→ What to work on
The expected output is an exact copy of the lines from the one containing "You are a computer-use" through the final line of the entries below, with no images.

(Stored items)
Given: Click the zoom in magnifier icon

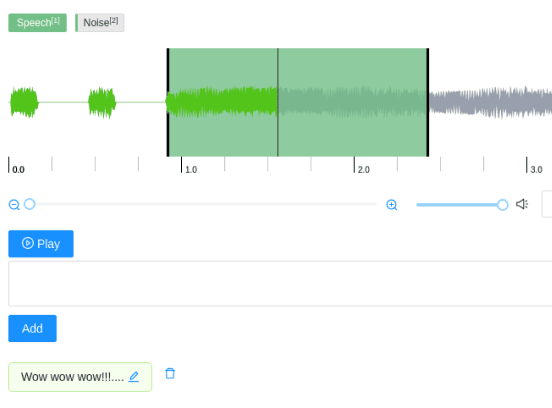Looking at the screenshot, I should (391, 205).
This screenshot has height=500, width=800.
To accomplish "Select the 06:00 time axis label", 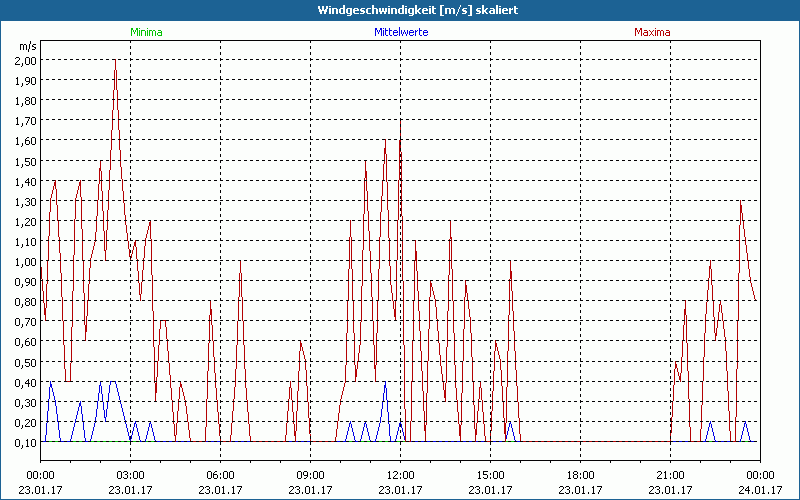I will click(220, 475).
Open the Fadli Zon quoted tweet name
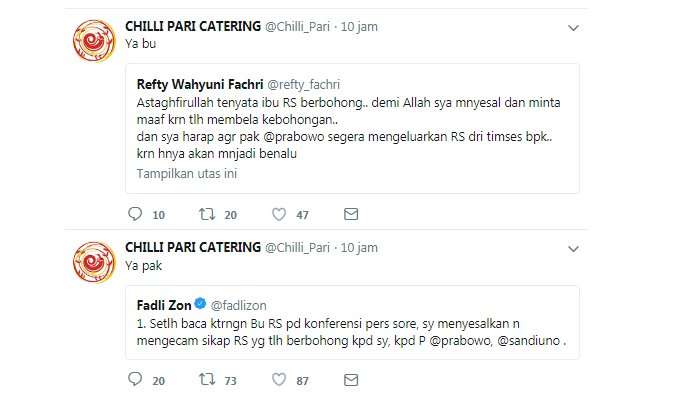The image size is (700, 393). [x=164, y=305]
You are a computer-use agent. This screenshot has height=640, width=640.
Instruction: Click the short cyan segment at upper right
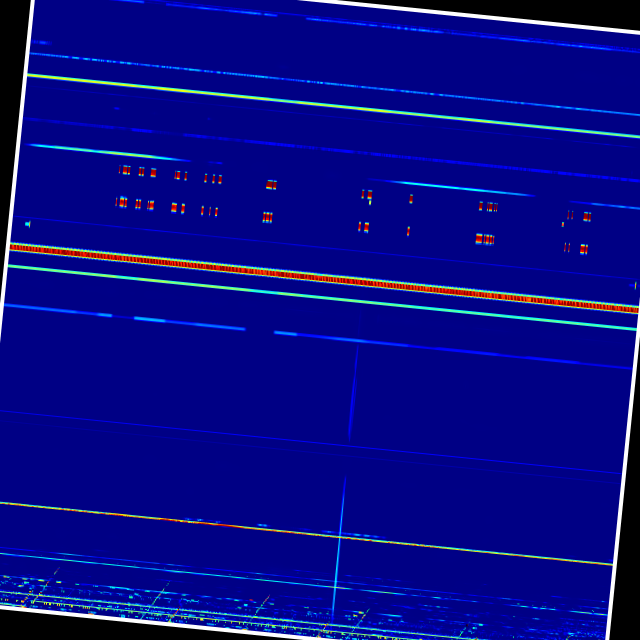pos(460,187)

→ Answer to this task
You are a computer-use agent. This screenshot has height=640, width=640.
Instruction: Click the short cyan segment at upper right
pos(460,187)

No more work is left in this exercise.